Story by Sam Shook and LaDeana Burrell, Photos by Sam Shook and stillrecovery.org

“I can quit whenever I want to.”

LaDeana Burrell

We’ve all heard this phrase before, whether from ourselves or a loved one, and we all know what it means. Celebrate Recovery member and ministry leader LaDeana Burrell said that “Issues are like onions.” To get to the source of the problem, one must first peel away at many layers, and the first layer to work through is admission of a problem. How do you get that in the open, though? That’s where Celebrate Recovery comes in. You might have heard of the faith-based twelve step program through films such as Fireproof or Home Run, but what is the history of this organization?
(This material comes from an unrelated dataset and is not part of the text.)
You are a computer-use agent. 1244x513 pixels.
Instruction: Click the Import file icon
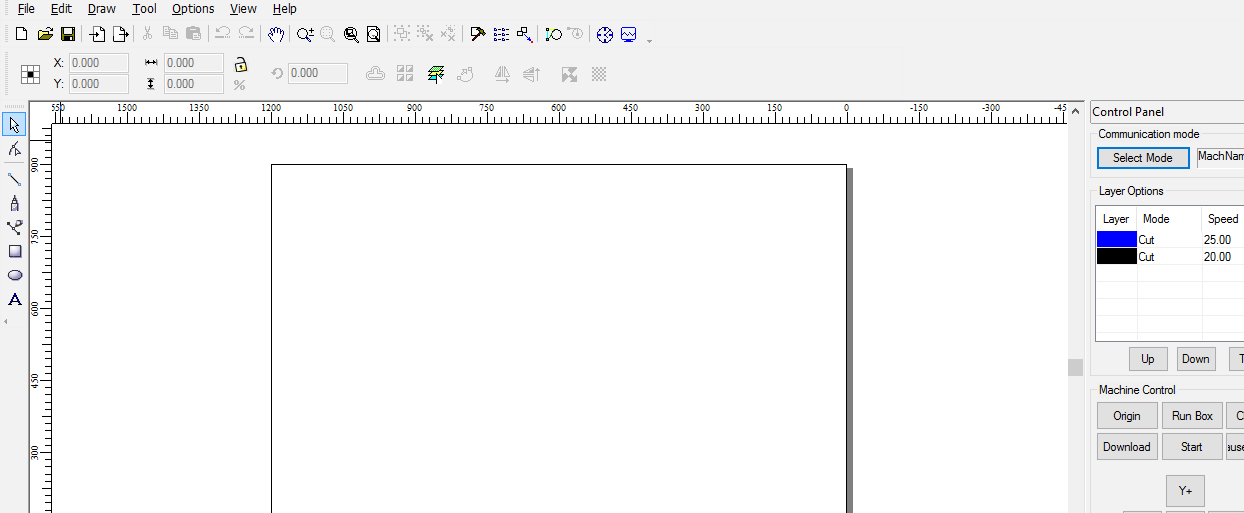pos(97,34)
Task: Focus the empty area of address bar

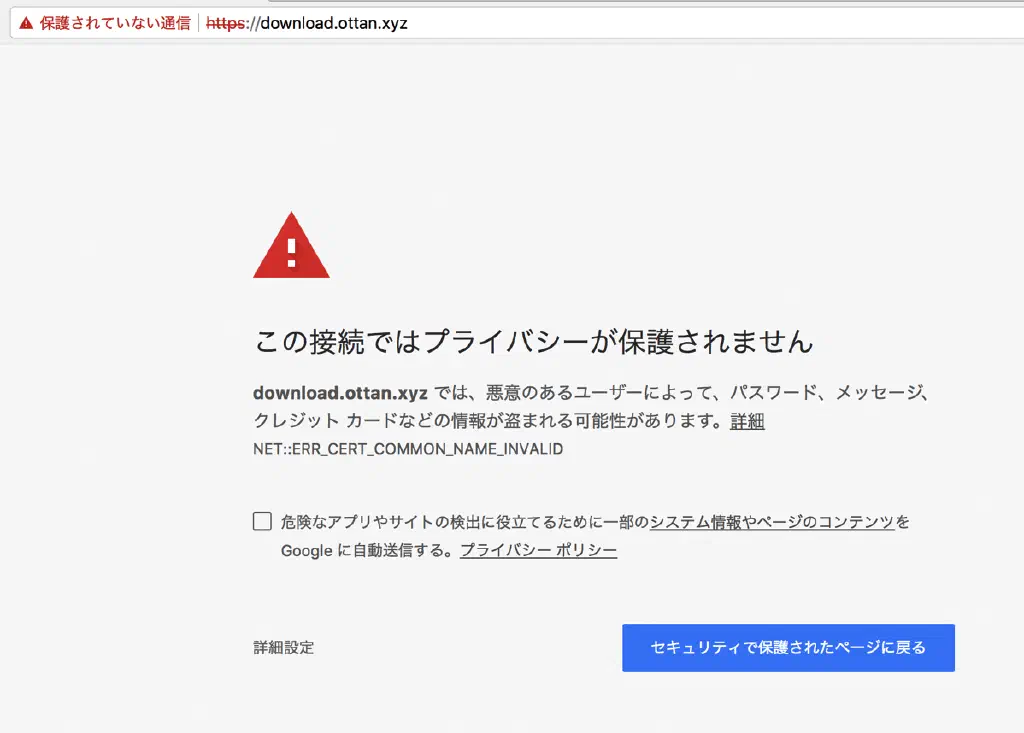Action: [x=700, y=23]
It started in California, at a church called Saddleback, by a doctor named Rick Warren. Eventually, it spread from Saddleback all across the United States in churches and college campuses, and then went on to spread throughout several other countries. There is even a branch here in Stillwater at Eagle Heights Baptist Church. The Stillwater branch also has direct ties back to the first Celebrate Recovery in Oklahoma. 

“You can go to one about every night in a large town,” said Burrell.
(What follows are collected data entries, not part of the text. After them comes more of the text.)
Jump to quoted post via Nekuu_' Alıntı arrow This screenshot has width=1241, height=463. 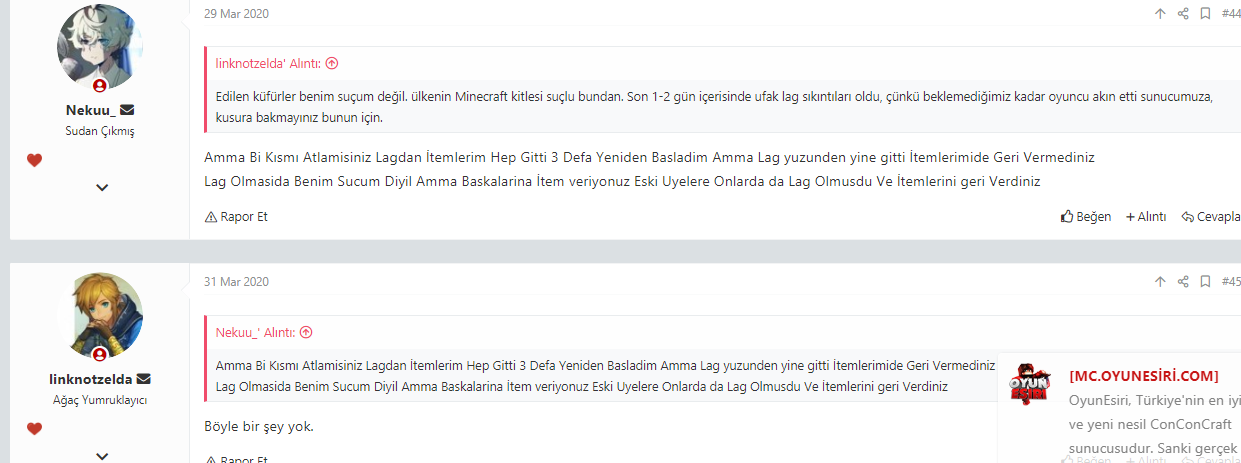[x=306, y=332]
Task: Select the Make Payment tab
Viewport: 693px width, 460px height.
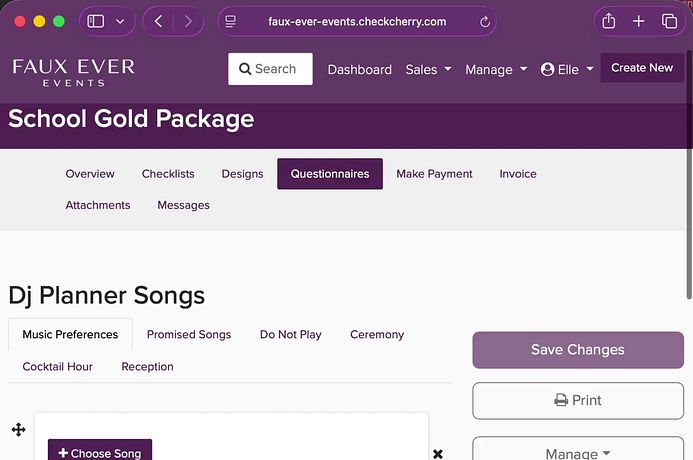Action: coord(434,173)
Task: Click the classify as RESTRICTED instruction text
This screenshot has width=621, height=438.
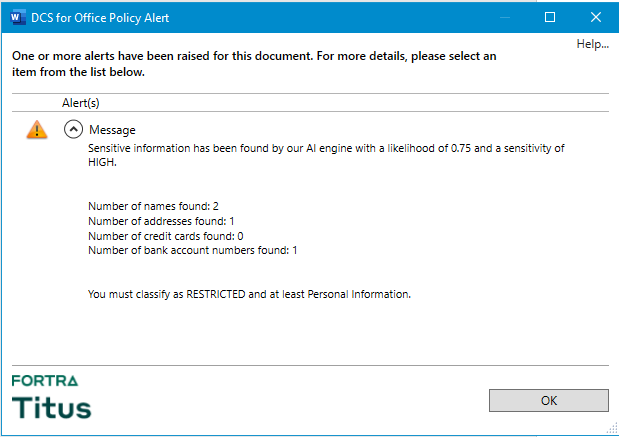Action: click(x=249, y=295)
The steps are based off of the twelve steps of Alcoholics Anonymous, but with a focus on healing through Jesus Christ. Burrell noted that Celebrate Recovery isn’t a counseling session, or a place that’s trying to “fix” you. It’s just a place where you can get support, and share what ails you without any judgement. If you struggle with addiction to drugs, alcohol, food, or have life issues with perfection, anger, pornography, et cetera, they are there for you. If you suffer from mental illness, too, you can go to them without anyone belittling you. Celebrate Recovery also has a prison ministry.

 

LaDeana Burrell told me her story, of how she became involved with Celebrate Recovery. Growing up, Burrell was in a family where she “… wasn’t able to express feelings.” She thought this was normal, but, normal is relative to the person, she said.
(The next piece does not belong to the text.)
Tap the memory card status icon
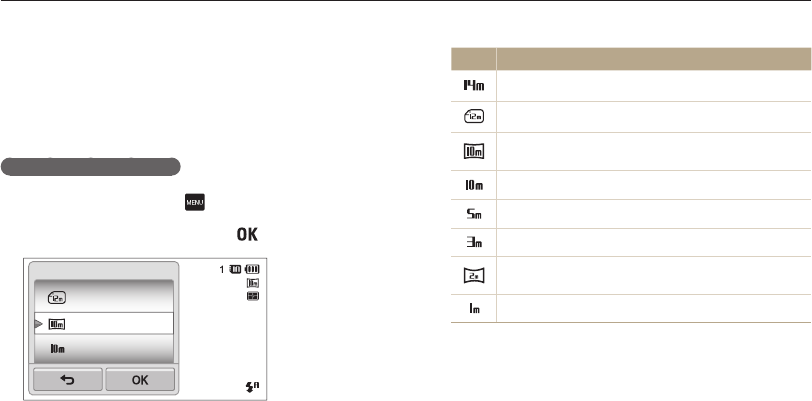Screen dimensions: 812x401 [x=237, y=270]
Once she left, she realized that her life had not been “normal.” Burrell was diagnosed with agoraphobia, which is an anxiety disorder which leads to a fear of locations or situations that could cause panic. It often leads to an avoidance of places where one could feel trapped, helpless, or embarrassed. She struggled with it, and sought counselling, and though that was helpful, she needed more on going-support. That is when Burrell discovered Celebrate Recovery.

Initially, she said, “I was in a place of extreme fear.”

Because of the fear, she had some difficulty taking that first step. When she did make it back, however, they helped her face her fear, and she eventually became one of the ministry leaders there. 

“I didn’t realize how much pressure I put on myself that created the anxiety that created the panic,” she said.

After some time, she felt like God wanted her to give back, and now she leads a small group and step study.  

There is something freeing about telling others about her struggles. Even though she did go through some monumental hardships, the twelve steps of the program helped her to make it through. It helped her to be able to see how others dealt with their problems; it was, in a word, insightful. Many others have found Celebrate Recovery through various means. Some are court ordered to attend. Other times they are found by people who were searching for someone to help them with their struggles. In Stillwater, you might have found them by the sign promoting it in front of Eagle Heights Baptist Church. As far as membership is concerned, they are made up of numerous congregations.

“Hurts, habits, and hang ups are what Celebrate Recovery is all about,” said Burrell.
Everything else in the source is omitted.